1) HPTOOLS doesn’t recognise the “LEX “ opcode, although in the source file, there is a constant called “LEX”. ;
2) If I get to the point of being able to compile the source, I get a object code. Is there an additional step to make it look like a LEX or is the object code a LEX file ?
3) Once I have the LEX on my hard disk, how do I send it to my HP9114 floppy drive not knowing the correct FILE IMPLEMENTATION. Is there . Is there program that calculate the file implementation ?

I’m sure this is all newbie stuff… oh well…

BTW I found a compiled verion of RPNLEX but I still want to know.

Alain

Alain wrote:

"1) HPTOOLS doesn’t recognise the “LEX “ opcode, although in the source file, there is a constant called “LEX”."


I think I can shed some line on this point. "LEX" isn't a valid CPU opcode, it's a pseudo-opcode only recognized by the Assembler program in the FORTH/Assembler ROM. The Assembler recognizes this pseudo-opcode and emits the actual opcodes needed to create a LEX file. Other pseudo-opcodes which would be equally problematic are "FORTH" (to create primitive FORTH words in assembly) and "BIN" (to create binary BASIC subprograms). Those pseudo-opcodes are included as a very convenient feature to save the user from having to insert the real opcodes by hand.

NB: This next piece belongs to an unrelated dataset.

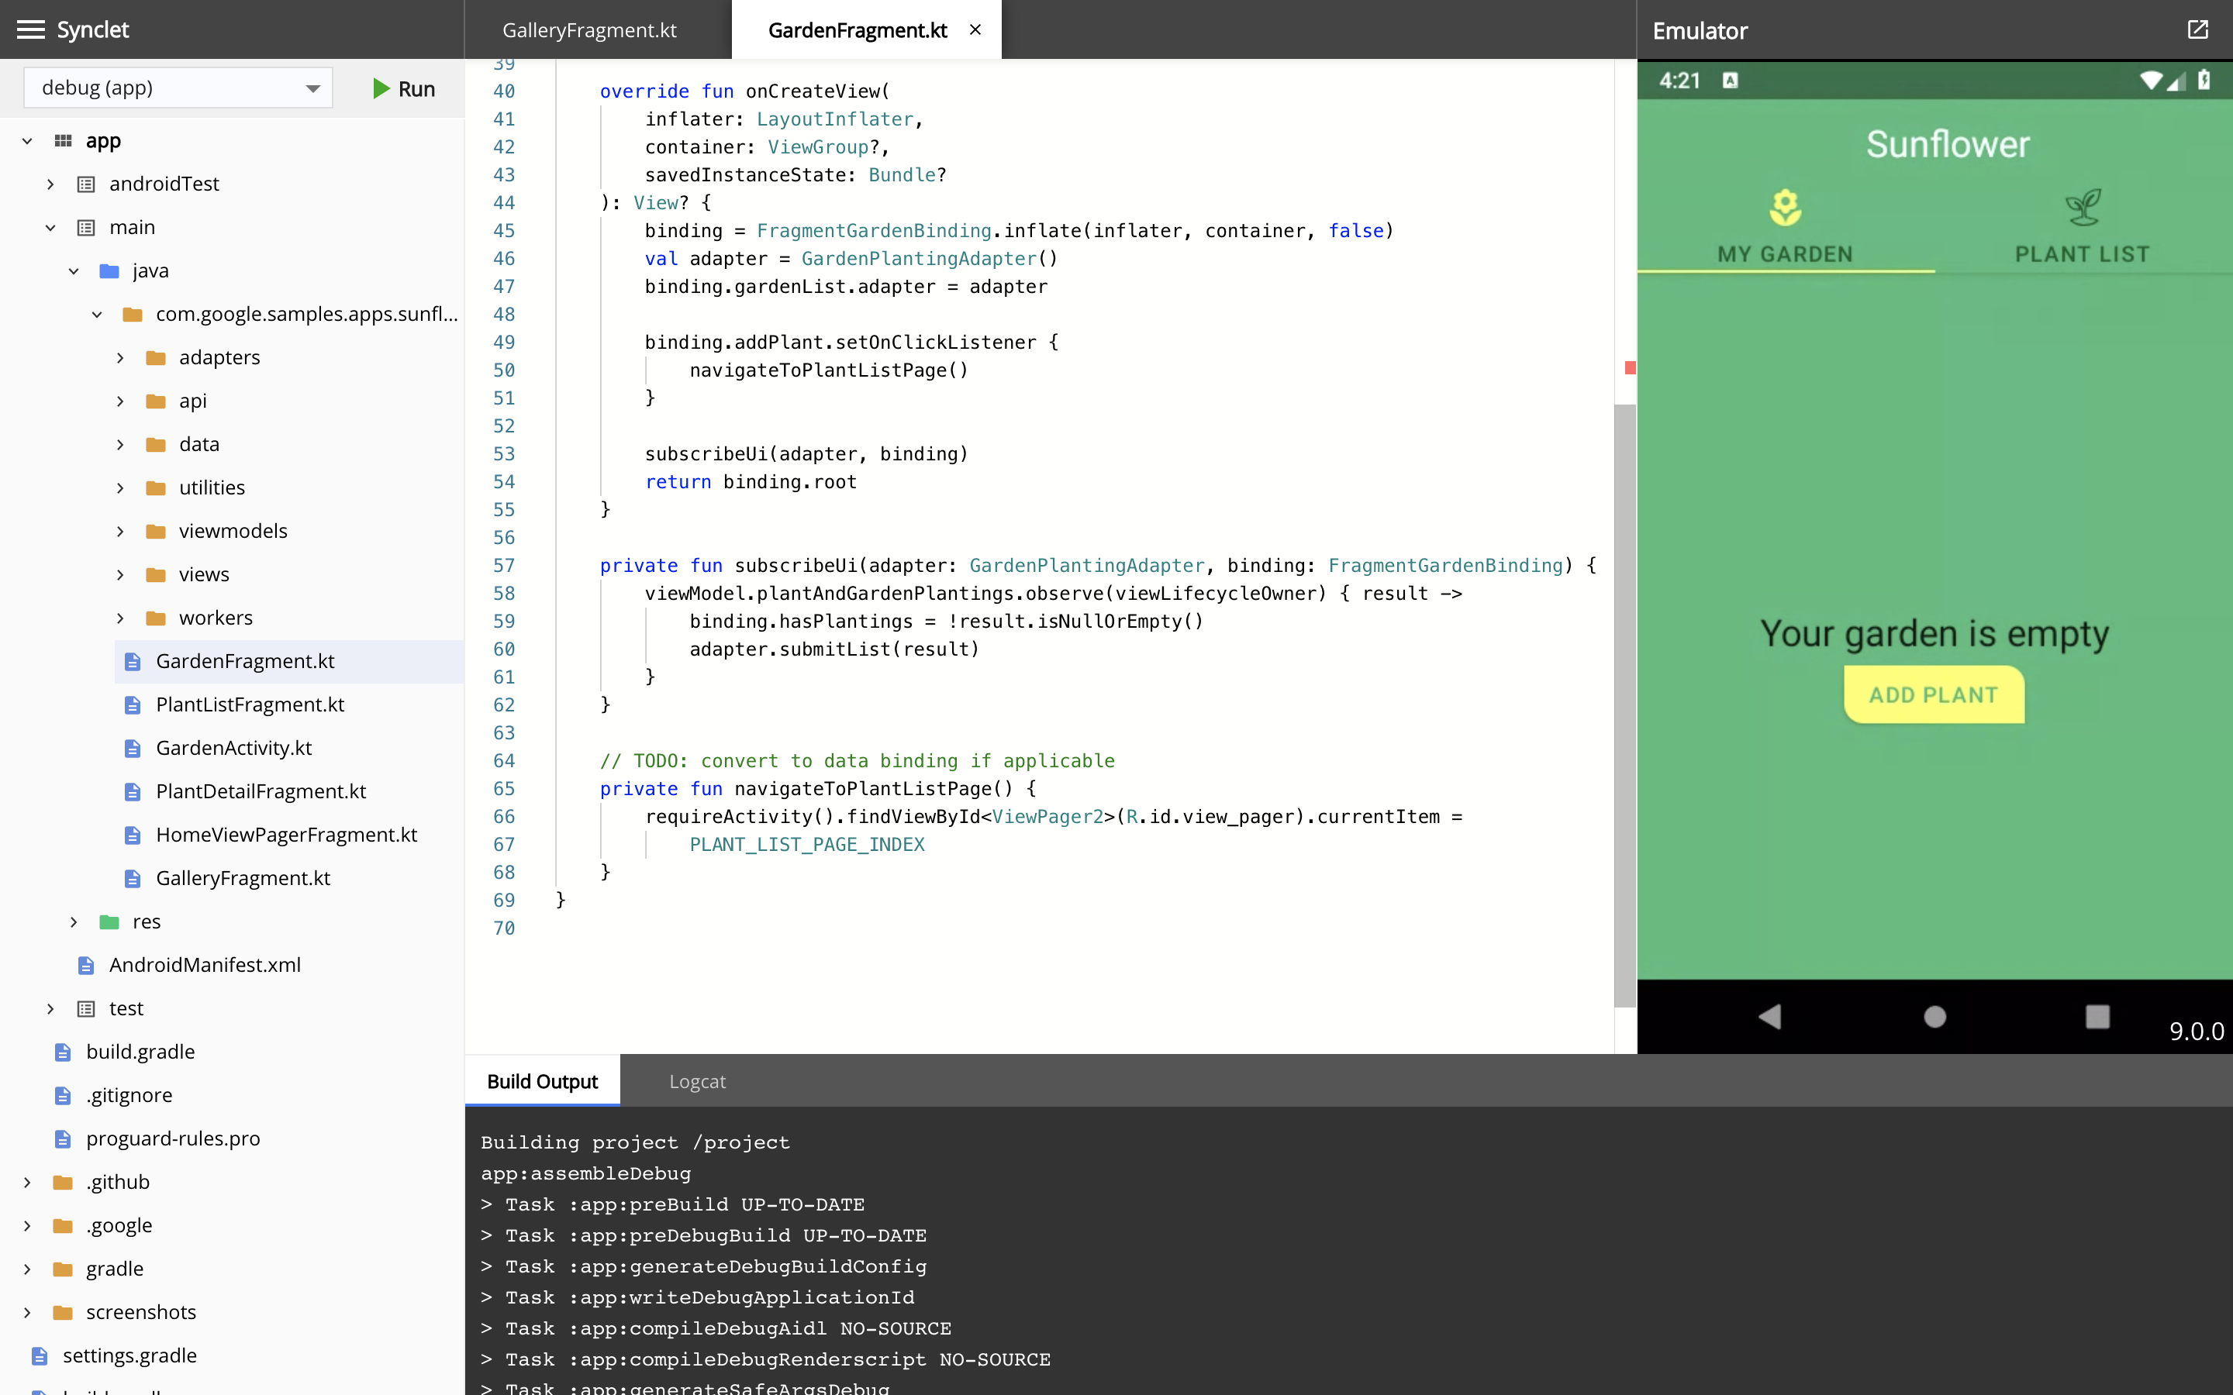Expand the res folder
This screenshot has width=2233, height=1395.
pos(74,921)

You would need to consult documentation in order to see what the Assembler program does with the "LEX" pseudo-opcode, i.e.: how does it process it and what opcode stream does it emit to the object code file. I guess it probably creates a properly filled header for the resulting LEX file, as well as a number of data structures/tables needed to interface the native operating system to the LEX file (keywords, polls, error messages, etc), and pointers to them.

Another thing to notice:

If you use the HPTools for creating HP-71 binary files,
be sure to use level 0 instructions only.

For more info: SASM.DOC


Raymond

Regarding the support of the 'LEX' pseudo opcode, the Forth/Assembler Rom manual says :

----

LEX 'name'

Assemble a new LEX file called 'name'. This pseudo-op must be the first line in the source file. The LEX file will have the correct header. The initial data for this file is defined by the ID, MSG, and POLL pseudo-ops, wich must be present in that order.

----

It seems that the LEX pseudo-op does two actions, 1) gives the generated file the 'name' name. 2) Generate proper 'header' for that file.

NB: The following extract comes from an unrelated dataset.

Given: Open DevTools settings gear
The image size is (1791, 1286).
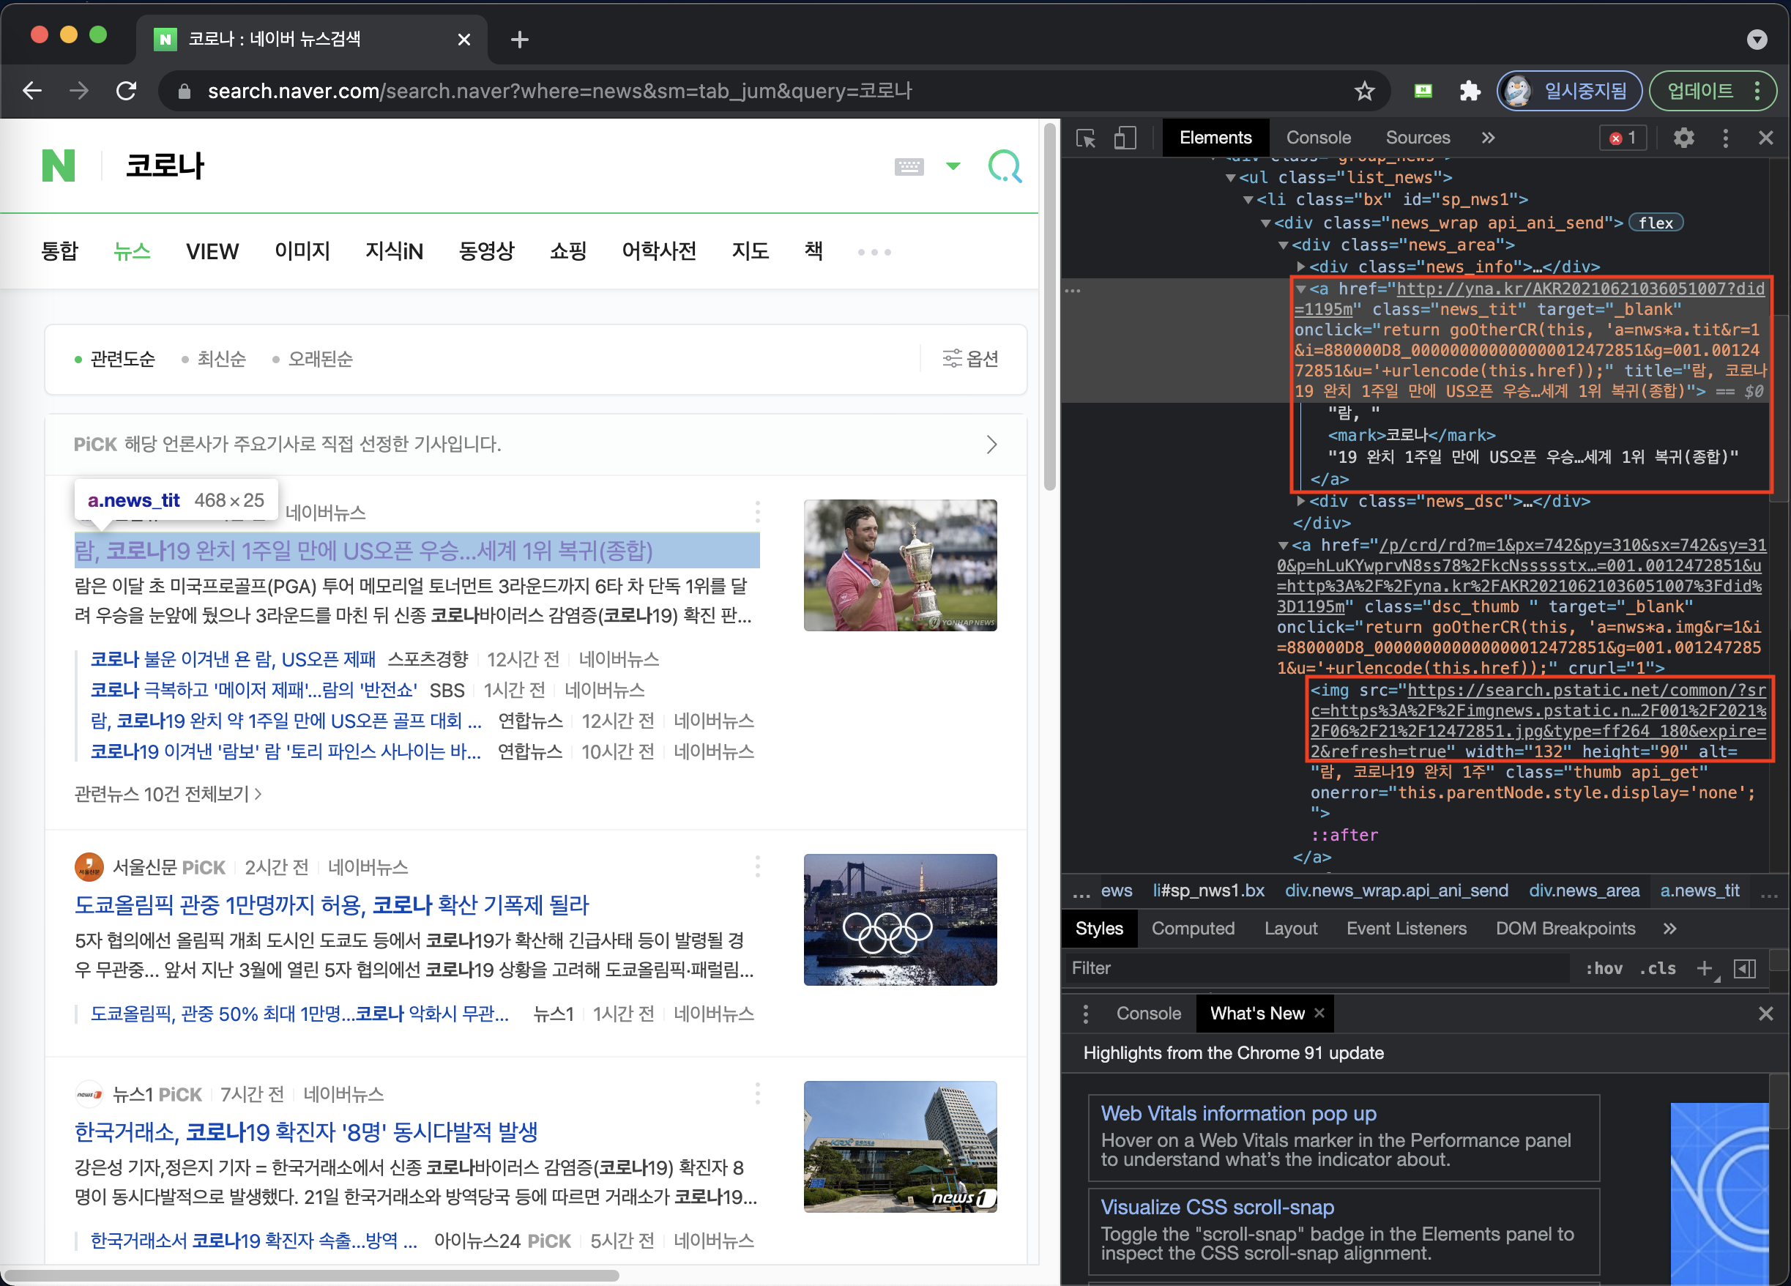Looking at the screenshot, I should click(1684, 138).
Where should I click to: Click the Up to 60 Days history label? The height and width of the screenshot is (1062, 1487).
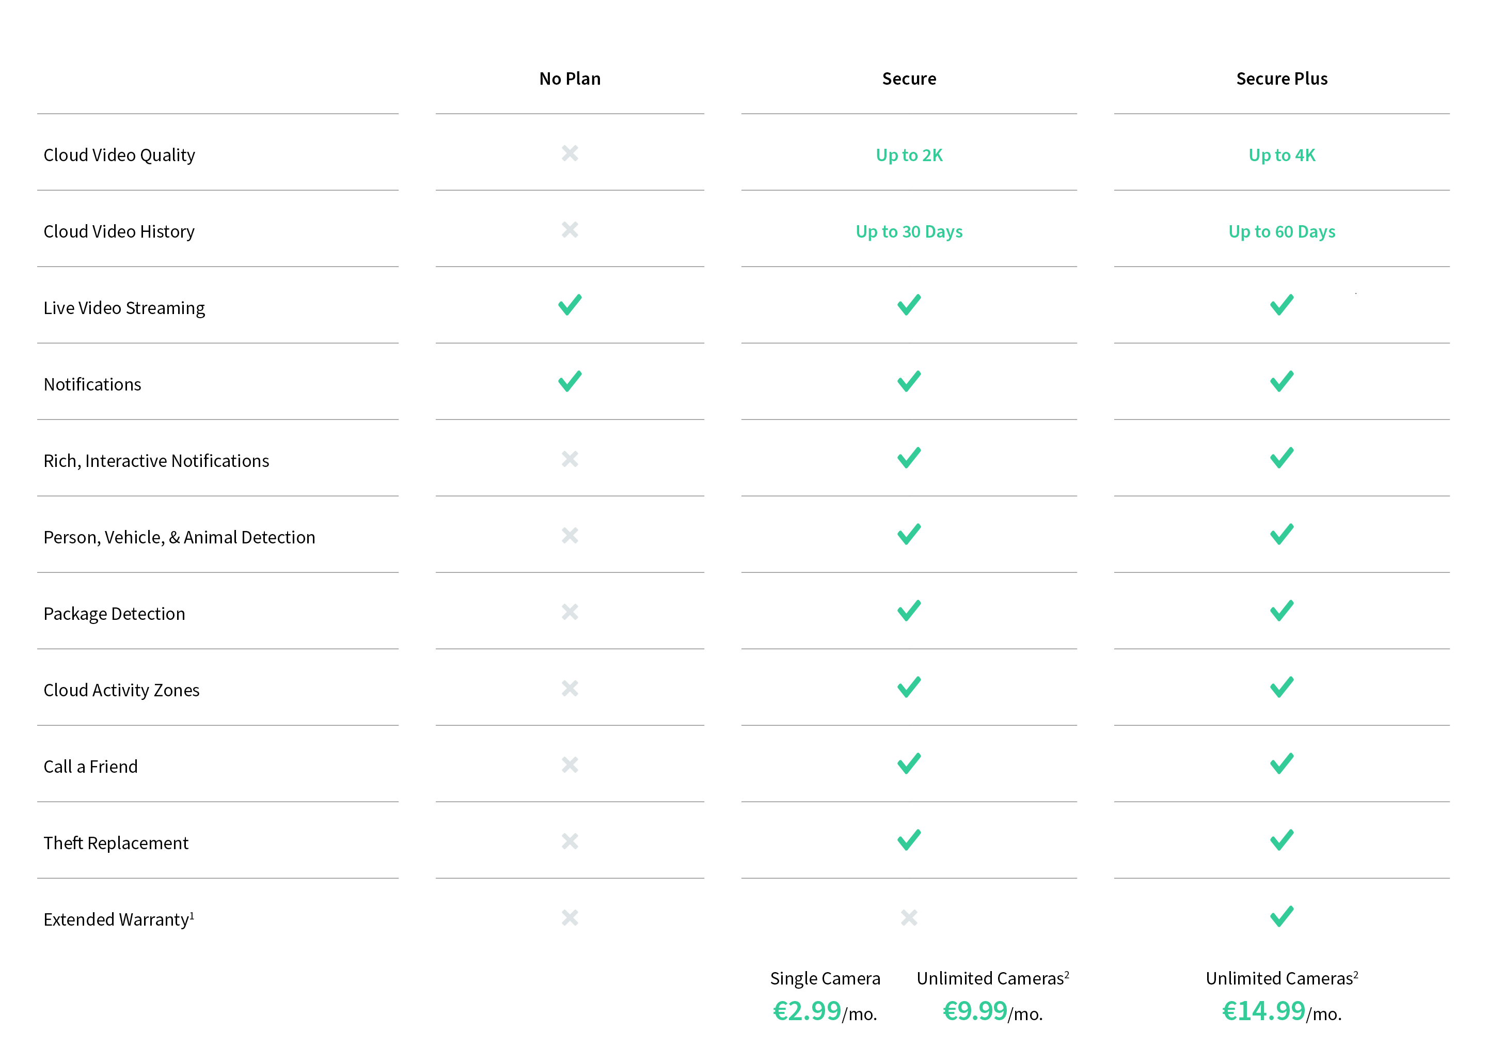pos(1281,231)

I will have a look a the IDS manual to see if it gives more details.

Alain

After a check in the IDS vol. 1, a possible description of what does the 'LEX' pseudo-ops is to construct the following structure as a file header :

RDSYMB SB%RAM * ??
RDSYMB TI%EQU * Equal sign for before the title ??
NIBASC \'name'\ * Then lex file name
CON(4) =lLEX * The lex file type
NIBHEX 00 * Flags ??
NIBHEX xxxx * Time (File attribute ??)
NIBHEX xxxxxx * Date (File attribute ??)
REL(5) EOF (label)* File Length

Anybody can confirm or comment ??

Alain

I'm not sure, but weren't the file formats of (LEX, BIN, FTH) documented in the Assembler ROM manual?
I have one, but it's packed away very deep,
so no chance to look yet...

Raymond

I finally compiled the RPNLEX with AREUH compiler wich support the 'LEX' pseudo-ops. The object file is a lex file. I'm still missing the tool to get the 'File Implementation' information from the object file. Any idea ?

p.s. The LEX file header is described in the IDS volume 1.